The Commission instigated the proceedings in April 2009 following concerns about Phorm's online behavioural advertising ("OBA") technology and the UK's failure to address complaints by UK internet users about the use of OBA software by ISPs (see April 2009 marketinglaw.co.uk article Behavioural advertising in new storm). The case was referred by the Commission to the European Court of Justice in September 2010.
The Commission considered there to be 3 gaps in UK's laws governing the confidentiality of electronic communications:
1. there was no independent national authority to supervise the interception of communications (as required under the ePrivacy and Data Protection Directives), in particular to hear complaints regarding interception of communications. Complaints were instead handled by ICO and the police;
2. the Regulation of Investigatory Powers Act 2000 ("RIPA") authorised interception of communications not only where the persons concerned consented to interception, but also when the person intercepting the communication had "reasonable grounds for believing that" consent to do so had been given. Under the EU Data Protection Directive, consent must be freely given, specific and informed; and
3. RIPA provisions on prohibiting unlawful interceptions were limited to "intentional" interception only. EU law requires prohibition of any unlawful interception, regardless of whether committed intentionally or not.

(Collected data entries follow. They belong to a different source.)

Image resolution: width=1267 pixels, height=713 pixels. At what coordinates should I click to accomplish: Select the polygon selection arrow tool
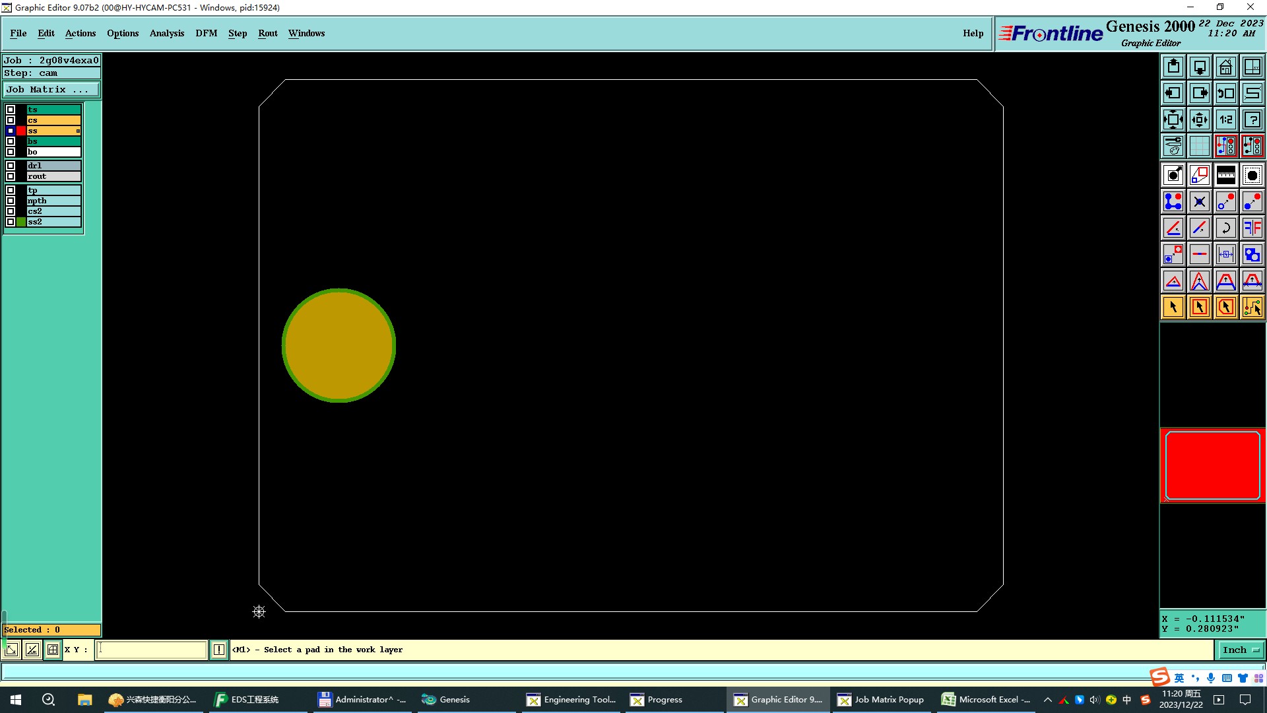[1225, 307]
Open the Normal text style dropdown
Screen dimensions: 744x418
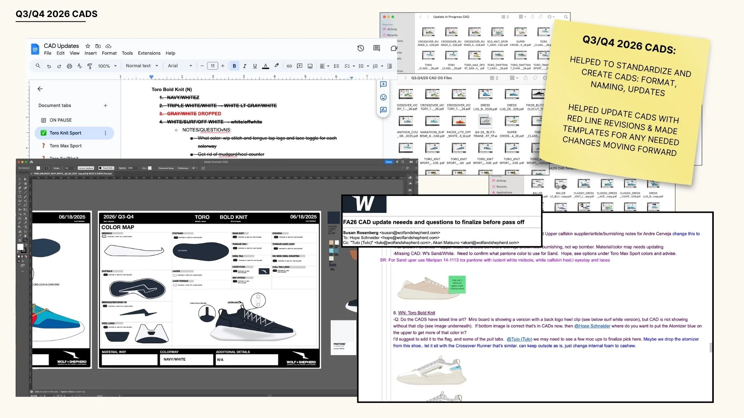click(142, 66)
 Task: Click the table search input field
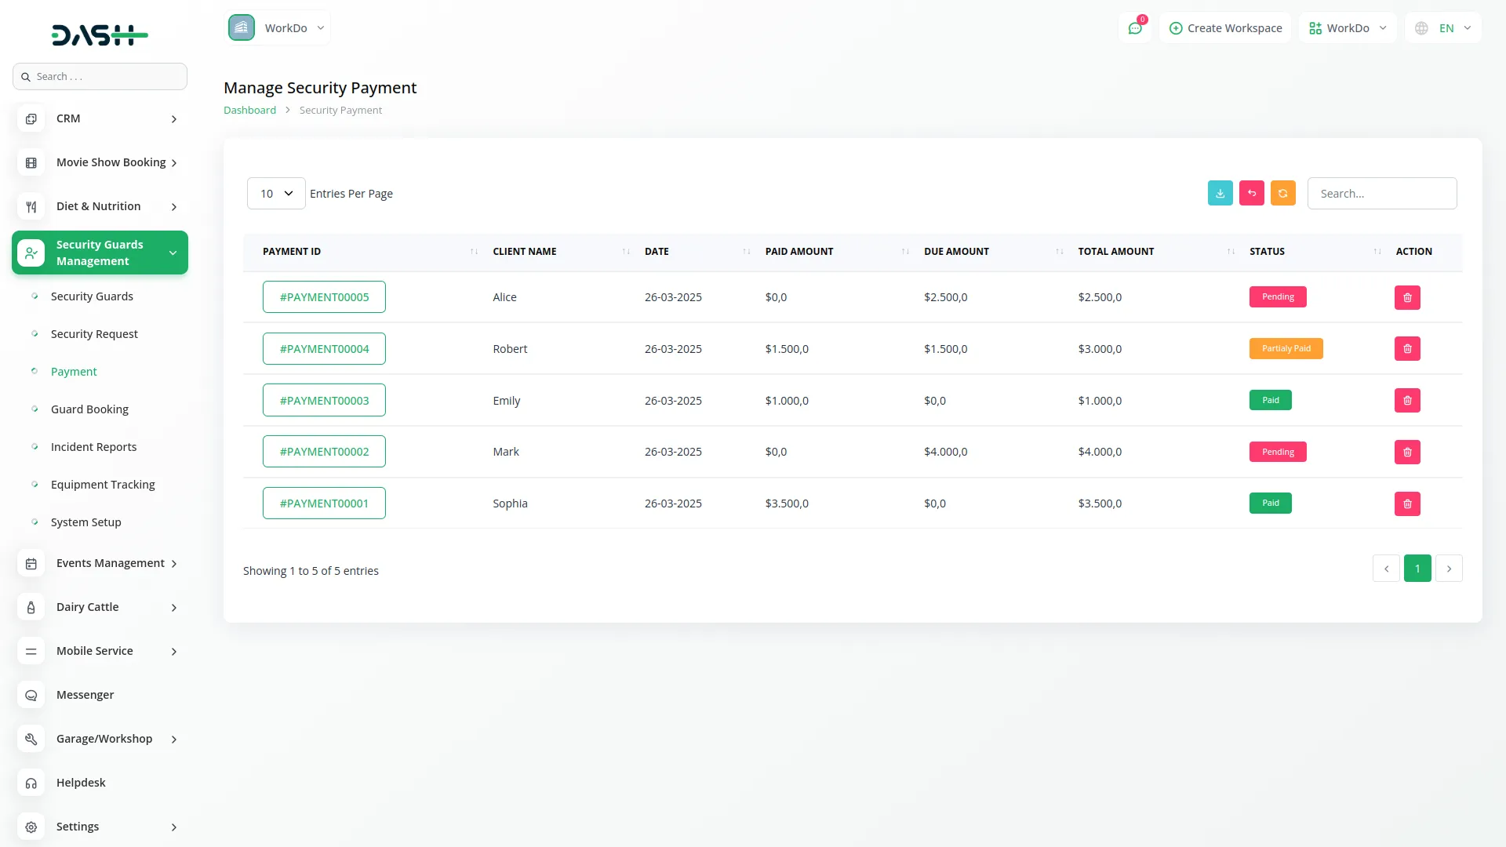1381,194
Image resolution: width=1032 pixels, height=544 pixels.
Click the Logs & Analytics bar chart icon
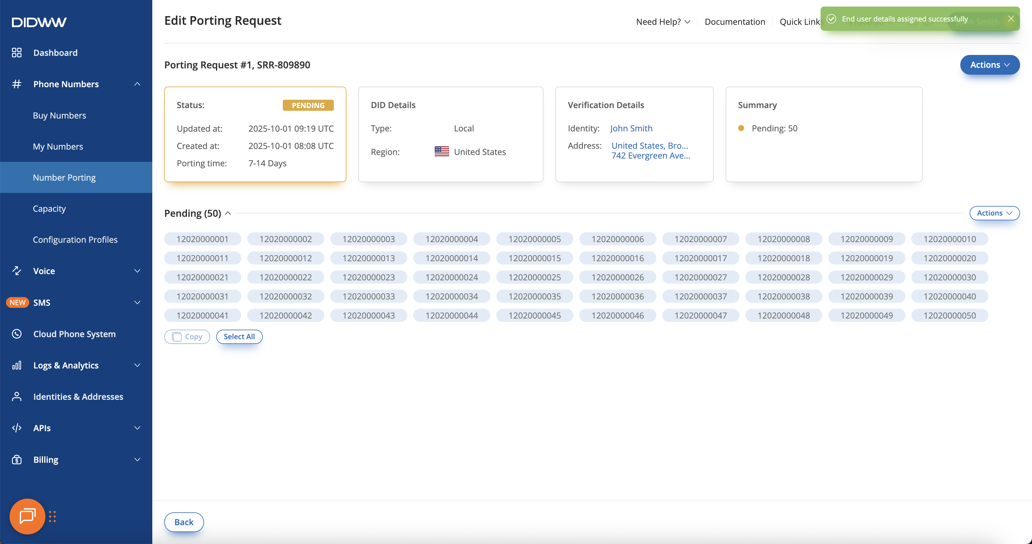click(x=16, y=365)
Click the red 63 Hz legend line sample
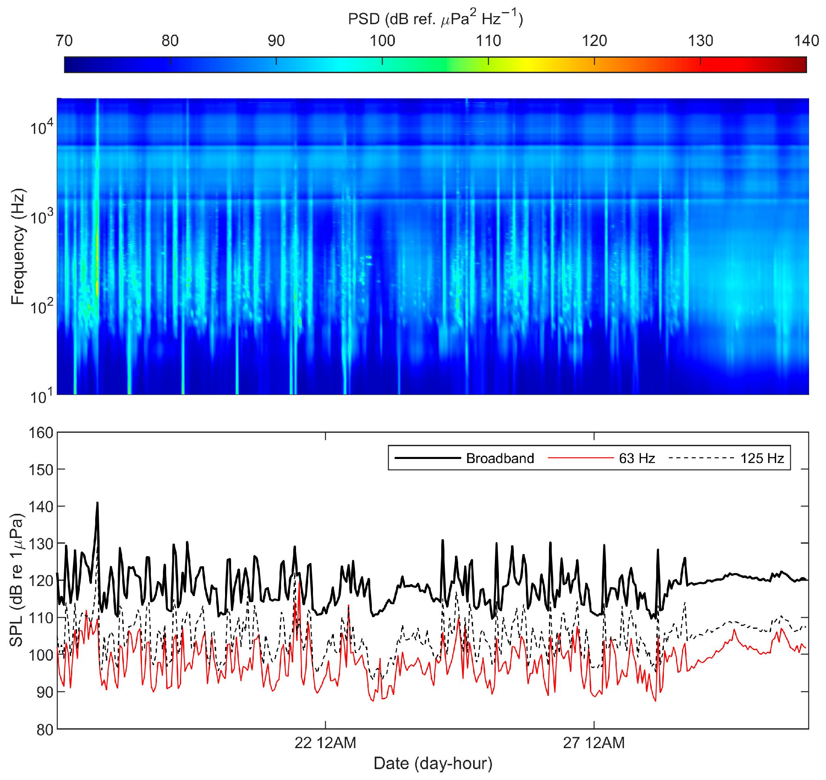826x780 pixels. tap(580, 458)

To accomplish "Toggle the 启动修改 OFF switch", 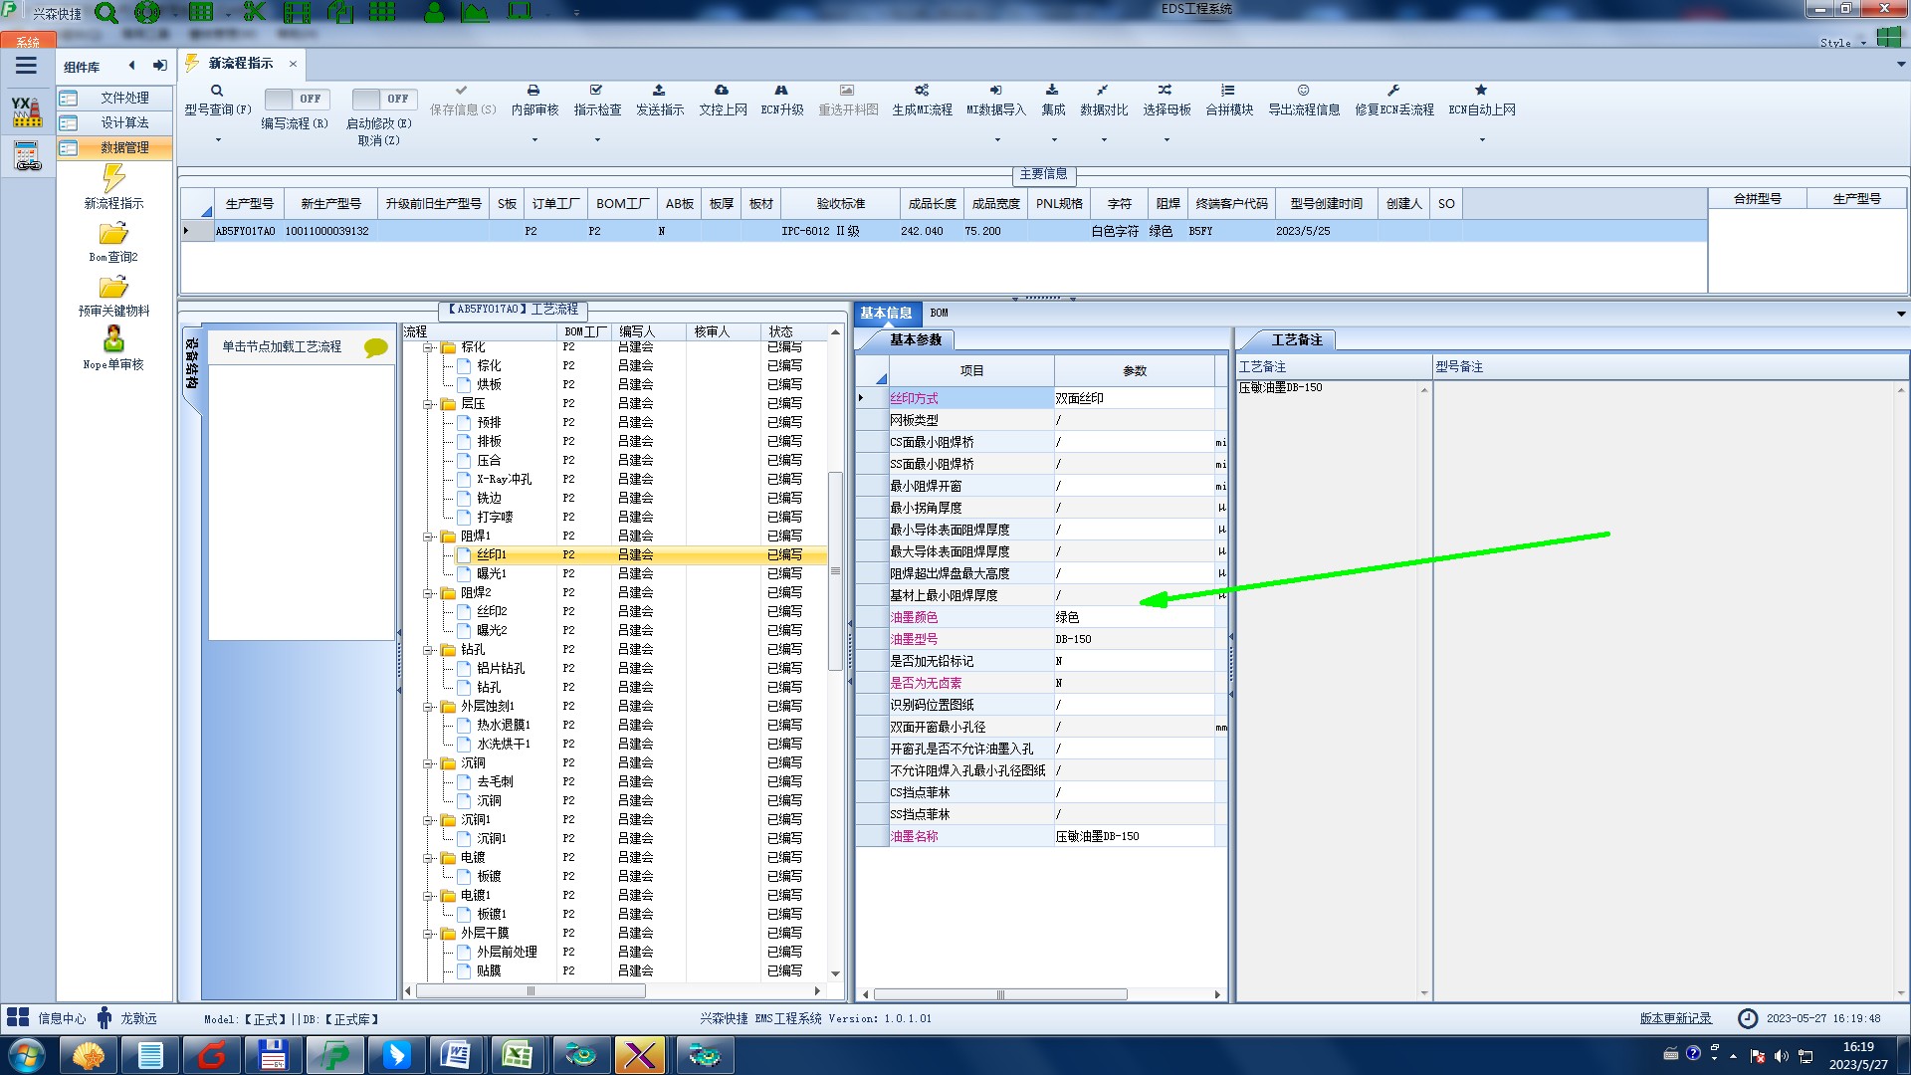I will pos(384,99).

In May 2011, the UK amended RIPA so as not to allow interception of users' electronic communications without their explicit consent. It also established a monetary penalty (maximum £50,000) to deal with breaches of confidentiality in electronic communications. This new civil sanction is administered by the Interception of Communications Commissioner ("ICC"), who will hear complaints about unlawful interception. The ICC has published guidance on how he will exercise his new functions.
The Commission considers that these changes, which came in force on 16 June 2011, now properly implement the EU rules.
Why this matters:
The revised rules have particular relevance in the context of the use of ISP traffic monitoring technologies (such as Phorm) for OBA. Phorm's technology works by constantly analysing a user's web surfing to determine their interests and deliver targeted advertising when the user visits certain sites. The revised rules make it clear that opt-in consent will need to be obtained for such traffic monitoring, even where no personal data may be being processed.
With the use of cookie technologies for OBA also now requiring express consent from website users, advertisers will need to be aware that they should seek and obtain that opt-in consent from internet
users if using OBA software, or potentially face monetary penalties.